The request =>
Change "GUI agent" to "screen agent" in the lines that run from the start of the lines through the one containing "Action: (298, 237)", both ends included, and reproduce only those lines with nothing else altered.

Information provided =>
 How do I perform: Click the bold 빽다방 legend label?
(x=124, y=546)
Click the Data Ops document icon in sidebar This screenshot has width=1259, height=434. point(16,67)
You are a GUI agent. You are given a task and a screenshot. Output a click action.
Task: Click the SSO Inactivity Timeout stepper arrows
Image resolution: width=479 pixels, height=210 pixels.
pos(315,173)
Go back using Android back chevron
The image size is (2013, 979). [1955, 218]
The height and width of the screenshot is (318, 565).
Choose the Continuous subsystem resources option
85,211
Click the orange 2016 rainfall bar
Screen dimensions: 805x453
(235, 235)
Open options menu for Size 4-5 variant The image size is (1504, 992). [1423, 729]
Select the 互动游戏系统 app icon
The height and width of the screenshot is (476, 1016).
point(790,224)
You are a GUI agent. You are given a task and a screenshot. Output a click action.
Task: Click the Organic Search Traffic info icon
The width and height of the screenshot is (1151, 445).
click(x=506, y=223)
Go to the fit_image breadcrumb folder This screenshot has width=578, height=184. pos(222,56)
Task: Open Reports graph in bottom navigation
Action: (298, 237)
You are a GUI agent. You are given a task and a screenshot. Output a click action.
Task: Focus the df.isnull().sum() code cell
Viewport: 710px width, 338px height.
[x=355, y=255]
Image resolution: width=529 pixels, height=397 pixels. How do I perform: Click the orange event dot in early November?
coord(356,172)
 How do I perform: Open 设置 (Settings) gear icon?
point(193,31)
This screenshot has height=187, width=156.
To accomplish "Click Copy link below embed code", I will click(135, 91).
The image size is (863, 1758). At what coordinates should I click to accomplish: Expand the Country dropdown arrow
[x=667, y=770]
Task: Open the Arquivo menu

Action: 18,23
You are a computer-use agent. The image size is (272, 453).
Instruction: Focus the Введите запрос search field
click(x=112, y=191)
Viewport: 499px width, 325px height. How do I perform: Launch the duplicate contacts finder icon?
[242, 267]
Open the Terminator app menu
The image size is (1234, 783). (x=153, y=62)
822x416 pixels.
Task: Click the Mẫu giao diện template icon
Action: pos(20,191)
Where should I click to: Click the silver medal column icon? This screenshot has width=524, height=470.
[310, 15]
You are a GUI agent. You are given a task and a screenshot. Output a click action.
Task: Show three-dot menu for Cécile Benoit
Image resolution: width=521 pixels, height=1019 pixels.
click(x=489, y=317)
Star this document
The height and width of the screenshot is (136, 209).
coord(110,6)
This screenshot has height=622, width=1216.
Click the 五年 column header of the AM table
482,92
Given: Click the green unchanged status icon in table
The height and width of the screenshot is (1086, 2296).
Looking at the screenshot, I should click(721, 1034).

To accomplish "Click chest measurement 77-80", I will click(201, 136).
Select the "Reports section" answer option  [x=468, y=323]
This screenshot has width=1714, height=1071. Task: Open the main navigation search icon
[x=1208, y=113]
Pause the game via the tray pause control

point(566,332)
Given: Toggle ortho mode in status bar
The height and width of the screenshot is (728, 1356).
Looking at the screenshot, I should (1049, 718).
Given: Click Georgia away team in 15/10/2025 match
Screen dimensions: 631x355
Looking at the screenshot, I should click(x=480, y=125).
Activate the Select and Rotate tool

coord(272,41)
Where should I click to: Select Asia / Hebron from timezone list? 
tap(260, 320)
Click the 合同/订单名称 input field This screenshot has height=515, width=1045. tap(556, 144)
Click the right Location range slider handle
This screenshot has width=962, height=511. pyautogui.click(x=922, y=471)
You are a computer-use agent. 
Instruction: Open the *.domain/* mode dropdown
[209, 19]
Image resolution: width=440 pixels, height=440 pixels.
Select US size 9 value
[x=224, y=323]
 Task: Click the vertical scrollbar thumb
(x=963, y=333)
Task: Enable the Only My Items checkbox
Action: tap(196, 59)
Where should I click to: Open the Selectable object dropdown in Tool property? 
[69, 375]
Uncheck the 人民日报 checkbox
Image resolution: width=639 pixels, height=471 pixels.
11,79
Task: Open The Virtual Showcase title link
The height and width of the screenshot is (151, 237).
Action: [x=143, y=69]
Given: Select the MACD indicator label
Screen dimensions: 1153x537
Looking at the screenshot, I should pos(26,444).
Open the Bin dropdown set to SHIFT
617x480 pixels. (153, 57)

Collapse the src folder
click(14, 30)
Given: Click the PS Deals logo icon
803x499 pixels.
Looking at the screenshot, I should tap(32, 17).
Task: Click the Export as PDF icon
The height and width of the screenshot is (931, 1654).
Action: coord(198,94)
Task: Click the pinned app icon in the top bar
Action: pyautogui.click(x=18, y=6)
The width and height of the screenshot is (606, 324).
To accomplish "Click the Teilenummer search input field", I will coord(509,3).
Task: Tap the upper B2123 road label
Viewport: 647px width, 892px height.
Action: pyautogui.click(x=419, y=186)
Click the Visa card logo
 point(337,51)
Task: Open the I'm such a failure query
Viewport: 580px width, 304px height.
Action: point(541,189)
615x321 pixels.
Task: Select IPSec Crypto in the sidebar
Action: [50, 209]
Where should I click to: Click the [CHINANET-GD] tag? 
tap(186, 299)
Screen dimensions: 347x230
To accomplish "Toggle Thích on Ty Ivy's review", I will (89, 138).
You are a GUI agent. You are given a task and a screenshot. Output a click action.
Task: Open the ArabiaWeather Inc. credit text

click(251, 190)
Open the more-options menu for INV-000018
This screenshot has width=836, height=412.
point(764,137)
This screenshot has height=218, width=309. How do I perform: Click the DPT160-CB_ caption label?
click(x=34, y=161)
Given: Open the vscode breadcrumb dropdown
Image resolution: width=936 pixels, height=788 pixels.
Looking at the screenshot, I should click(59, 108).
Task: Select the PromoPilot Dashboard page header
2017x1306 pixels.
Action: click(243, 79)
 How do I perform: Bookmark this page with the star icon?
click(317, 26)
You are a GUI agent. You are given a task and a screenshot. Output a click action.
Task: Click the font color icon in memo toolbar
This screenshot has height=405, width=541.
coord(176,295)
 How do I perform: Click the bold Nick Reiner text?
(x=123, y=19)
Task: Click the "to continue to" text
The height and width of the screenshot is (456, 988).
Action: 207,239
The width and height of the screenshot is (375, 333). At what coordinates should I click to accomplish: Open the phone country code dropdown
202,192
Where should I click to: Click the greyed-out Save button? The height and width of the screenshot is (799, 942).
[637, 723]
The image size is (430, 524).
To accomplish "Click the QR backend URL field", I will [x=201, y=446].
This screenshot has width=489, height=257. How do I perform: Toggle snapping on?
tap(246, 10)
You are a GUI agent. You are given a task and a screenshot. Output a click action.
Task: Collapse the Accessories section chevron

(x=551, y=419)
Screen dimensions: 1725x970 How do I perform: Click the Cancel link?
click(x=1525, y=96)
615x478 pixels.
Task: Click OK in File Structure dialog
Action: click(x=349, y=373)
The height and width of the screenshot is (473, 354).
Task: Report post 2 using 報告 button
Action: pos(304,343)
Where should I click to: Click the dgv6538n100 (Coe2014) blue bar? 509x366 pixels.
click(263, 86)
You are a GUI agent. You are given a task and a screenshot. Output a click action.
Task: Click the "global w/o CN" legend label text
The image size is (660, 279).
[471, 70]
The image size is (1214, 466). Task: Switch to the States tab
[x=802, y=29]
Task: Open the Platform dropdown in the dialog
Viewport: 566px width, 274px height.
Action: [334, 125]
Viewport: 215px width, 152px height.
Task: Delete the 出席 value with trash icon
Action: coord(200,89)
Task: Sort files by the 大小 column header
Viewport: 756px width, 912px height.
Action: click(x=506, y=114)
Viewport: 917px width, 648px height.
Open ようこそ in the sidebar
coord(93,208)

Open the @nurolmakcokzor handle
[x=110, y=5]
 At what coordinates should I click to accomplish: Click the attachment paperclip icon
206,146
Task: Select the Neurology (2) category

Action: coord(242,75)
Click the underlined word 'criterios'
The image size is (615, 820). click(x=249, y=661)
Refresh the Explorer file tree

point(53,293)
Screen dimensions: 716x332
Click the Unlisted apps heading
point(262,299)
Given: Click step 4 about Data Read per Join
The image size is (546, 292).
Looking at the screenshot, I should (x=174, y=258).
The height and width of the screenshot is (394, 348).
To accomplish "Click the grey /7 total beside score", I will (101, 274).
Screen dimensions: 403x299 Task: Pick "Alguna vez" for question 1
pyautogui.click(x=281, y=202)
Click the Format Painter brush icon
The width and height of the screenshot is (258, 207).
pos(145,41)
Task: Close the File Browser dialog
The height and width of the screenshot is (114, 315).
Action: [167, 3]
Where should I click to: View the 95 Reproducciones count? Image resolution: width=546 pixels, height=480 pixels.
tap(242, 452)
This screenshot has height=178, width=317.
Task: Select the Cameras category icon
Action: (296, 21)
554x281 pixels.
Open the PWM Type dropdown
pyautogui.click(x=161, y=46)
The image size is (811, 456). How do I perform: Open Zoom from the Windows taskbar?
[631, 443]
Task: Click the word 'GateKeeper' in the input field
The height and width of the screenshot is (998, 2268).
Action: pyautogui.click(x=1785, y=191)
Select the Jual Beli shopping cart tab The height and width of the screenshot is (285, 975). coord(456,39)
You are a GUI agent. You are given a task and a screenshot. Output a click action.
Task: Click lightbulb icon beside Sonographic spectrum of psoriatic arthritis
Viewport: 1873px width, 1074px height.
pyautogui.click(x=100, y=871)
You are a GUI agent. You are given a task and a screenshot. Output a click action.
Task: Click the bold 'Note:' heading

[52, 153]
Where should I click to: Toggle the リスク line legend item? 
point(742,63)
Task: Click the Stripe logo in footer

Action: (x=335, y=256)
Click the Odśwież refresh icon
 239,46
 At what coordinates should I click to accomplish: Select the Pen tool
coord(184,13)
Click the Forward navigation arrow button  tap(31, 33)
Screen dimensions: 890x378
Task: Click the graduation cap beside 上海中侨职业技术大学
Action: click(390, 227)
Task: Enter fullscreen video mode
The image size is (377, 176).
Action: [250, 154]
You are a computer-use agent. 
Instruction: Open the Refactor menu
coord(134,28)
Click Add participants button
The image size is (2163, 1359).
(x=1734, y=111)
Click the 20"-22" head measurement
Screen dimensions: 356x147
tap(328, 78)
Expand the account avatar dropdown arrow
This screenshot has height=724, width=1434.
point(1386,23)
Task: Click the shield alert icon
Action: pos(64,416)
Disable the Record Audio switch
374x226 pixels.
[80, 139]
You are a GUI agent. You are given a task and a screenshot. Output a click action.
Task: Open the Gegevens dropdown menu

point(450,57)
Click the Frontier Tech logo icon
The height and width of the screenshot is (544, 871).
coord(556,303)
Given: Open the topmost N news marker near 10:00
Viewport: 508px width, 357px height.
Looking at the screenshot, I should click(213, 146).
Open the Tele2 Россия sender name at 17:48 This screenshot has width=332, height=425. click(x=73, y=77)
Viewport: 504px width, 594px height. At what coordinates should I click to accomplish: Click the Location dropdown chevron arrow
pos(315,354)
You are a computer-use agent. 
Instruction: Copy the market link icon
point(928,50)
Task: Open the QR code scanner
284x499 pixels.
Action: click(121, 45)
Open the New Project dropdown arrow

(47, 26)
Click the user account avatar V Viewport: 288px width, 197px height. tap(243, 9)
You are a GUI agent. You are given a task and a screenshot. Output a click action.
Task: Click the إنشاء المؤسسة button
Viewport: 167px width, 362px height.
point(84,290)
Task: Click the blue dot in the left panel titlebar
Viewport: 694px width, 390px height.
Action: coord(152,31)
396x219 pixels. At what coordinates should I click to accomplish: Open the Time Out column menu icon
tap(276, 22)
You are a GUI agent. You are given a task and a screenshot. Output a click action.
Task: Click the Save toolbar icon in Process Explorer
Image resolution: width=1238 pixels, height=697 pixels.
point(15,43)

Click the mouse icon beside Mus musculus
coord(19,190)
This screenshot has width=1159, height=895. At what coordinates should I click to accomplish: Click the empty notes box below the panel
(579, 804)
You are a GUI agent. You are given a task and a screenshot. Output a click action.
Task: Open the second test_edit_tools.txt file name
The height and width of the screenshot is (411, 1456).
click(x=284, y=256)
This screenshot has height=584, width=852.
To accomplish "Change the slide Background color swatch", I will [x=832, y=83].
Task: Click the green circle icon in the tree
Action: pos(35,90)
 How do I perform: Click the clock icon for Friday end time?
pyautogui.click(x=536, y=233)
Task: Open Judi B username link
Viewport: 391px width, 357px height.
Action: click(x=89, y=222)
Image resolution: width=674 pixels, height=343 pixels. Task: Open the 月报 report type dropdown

Task output =>
 How do I perform: Click the bold 빽다방 legend label?
(x=124, y=546)
Click the Data Ops document icon in sidebar This screenshot has width=1259, height=434. point(16,67)
You are a screen agent. You are given a task and a screenshot. Output a click action.
Task: Click the SSO Inactivity Timeout stepper arrows
Image resolution: width=479 pixels, height=210 pixels.
pos(315,173)
Go back using Android back chevron
The image size is (2013, 979). [1955, 218]
The height and width of the screenshot is (318, 565).
Choose the Continuous subsystem resources option
85,211
Click the orange 2016 rainfall bar
Screen dimensions: 805x453
(235, 235)
Open options menu for Size 4-5 variant The image size is (1504, 992). [1423, 729]
Select the 互动游戏系统 app icon
The height and width of the screenshot is (476, 1016).
point(790,224)
You are a screen agent. You are given a task and a screenshot. Output a click action.
Task: Click the Organic Search Traffic info icon
The width and height of the screenshot is (1151, 445).
click(x=506, y=223)
Go to the fit_image breadcrumb folder This screenshot has width=578, height=184. pos(222,56)
Task: Open Reports graph in bottom navigation
Action: (298, 237)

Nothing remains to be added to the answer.